Por aquel tiempo abundaban las publicaciones periódicas tanto en Puerto Rico como en Cuba, por lo general de corta vida, aunque algunos periódicos llegaron a a tener una gran influencia no solo en las colonias, sino también en la metrópoli, como el «Diario de la Marina» de La Habana, dirigido por el asturiano Nicolás M. Rivero, y «El Buscapié», fundado y dirigido por Manuel Fernández Juncos el año 1877 y que, hasta su cierre en 1899, después de la independencia, sería un medio de expresión y difusión sumamente influyente en los terrenos de la política, la cultura y la sociedad. Nunca desatendió Fernández Juncos su interés por la educación y mayor civilidad de los isleños, tanto nativos como españoles, y las páginas de «El Buscapié», además de proporcionar la información que se espera de un periódico, eran también escuela y consultorio higienista, además de proporcionar a los lectores amena literatura y recreo.
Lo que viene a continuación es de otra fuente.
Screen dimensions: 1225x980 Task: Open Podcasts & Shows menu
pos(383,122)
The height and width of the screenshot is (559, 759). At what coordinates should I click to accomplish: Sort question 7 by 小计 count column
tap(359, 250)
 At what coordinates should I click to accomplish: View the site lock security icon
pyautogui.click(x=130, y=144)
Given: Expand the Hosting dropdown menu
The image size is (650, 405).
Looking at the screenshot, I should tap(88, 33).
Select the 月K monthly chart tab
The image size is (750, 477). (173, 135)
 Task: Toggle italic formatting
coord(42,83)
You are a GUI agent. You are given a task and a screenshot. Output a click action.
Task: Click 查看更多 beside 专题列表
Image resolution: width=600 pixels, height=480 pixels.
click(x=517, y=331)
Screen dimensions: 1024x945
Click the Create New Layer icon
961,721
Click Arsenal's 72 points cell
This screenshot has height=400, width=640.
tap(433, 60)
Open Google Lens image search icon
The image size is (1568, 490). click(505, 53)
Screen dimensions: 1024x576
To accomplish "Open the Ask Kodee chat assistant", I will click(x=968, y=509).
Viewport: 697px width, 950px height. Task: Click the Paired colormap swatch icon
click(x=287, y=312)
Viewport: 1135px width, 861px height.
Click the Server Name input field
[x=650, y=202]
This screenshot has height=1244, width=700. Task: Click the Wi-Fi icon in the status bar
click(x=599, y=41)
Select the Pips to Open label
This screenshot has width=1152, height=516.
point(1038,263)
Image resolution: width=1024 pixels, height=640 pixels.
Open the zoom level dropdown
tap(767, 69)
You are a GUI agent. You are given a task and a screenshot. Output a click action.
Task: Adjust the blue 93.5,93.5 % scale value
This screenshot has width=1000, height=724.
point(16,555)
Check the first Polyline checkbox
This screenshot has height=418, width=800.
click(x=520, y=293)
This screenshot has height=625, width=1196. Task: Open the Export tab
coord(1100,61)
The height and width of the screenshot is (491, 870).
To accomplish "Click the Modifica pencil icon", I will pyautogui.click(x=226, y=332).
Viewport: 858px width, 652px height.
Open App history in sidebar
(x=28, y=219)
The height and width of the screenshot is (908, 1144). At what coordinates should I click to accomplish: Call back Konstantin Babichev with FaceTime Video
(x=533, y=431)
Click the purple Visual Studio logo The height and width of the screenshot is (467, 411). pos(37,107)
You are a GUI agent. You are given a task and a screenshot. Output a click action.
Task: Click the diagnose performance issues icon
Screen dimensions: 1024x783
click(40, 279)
A la sombra de «El Buscapié» funda más adelante la «Revista Puertorriqueña», de carácter más cultural y especializado, que Menéndez Pelayo situó entre las mejores publicaciones literarias de las Américas españolas. Con corresponsales en Madrid y en París, contaba entre los colaboradores habituales con las firmas de Castelar, Pi y Margall, Juan Valera, Jacinto Octavio Picón, Rafael M. de Labra, etcétera. El propio Fernández Juncos era escritor reconocido y sus series de artículos sobre tipos y costumbres le sitúan como el fundador de la literatura costumbrista en Puerto Rico. También fue algo poeta, y además de miles de artículos, publicó más de una docena de libros, y, como escribe J. Mercado, «creó en el país el hábito de la lectura, que hasta entonces era privilegio de los hombres de cierta instrucción».

En los momentos difíciles que precedieron a la independencia de Puerto Rico fue presidente del partido Autonomista Histórico y ministro de Hacienda en el primer, y efímero, gobierno autonómico de la isla. Alcanzada la independencia, al titánico esfuerzo de Fernández Juncos se debe que se continúe hablando español, a punto de ser sustituido por el inglés a causa de los nuevos planes de estudio. Fernández Juncos consiguió que en un plazo angustiosamente corto los libros de textos españoles se adaptaran a la nueva situación. Su actividad a partir de 1898 fue de carácter cultural, social y asistencial: presidió la Sociedad de Escritores, el Ateneo de San Juan y la Cruz Roja. También dirigió la Biblioteca Insular hasta 1917. Sus últimos años fueron de reconocimiento y honores. Murió el 18 de agosto de 1928. Contra viento y marea, no renunció a la nacionalidad española.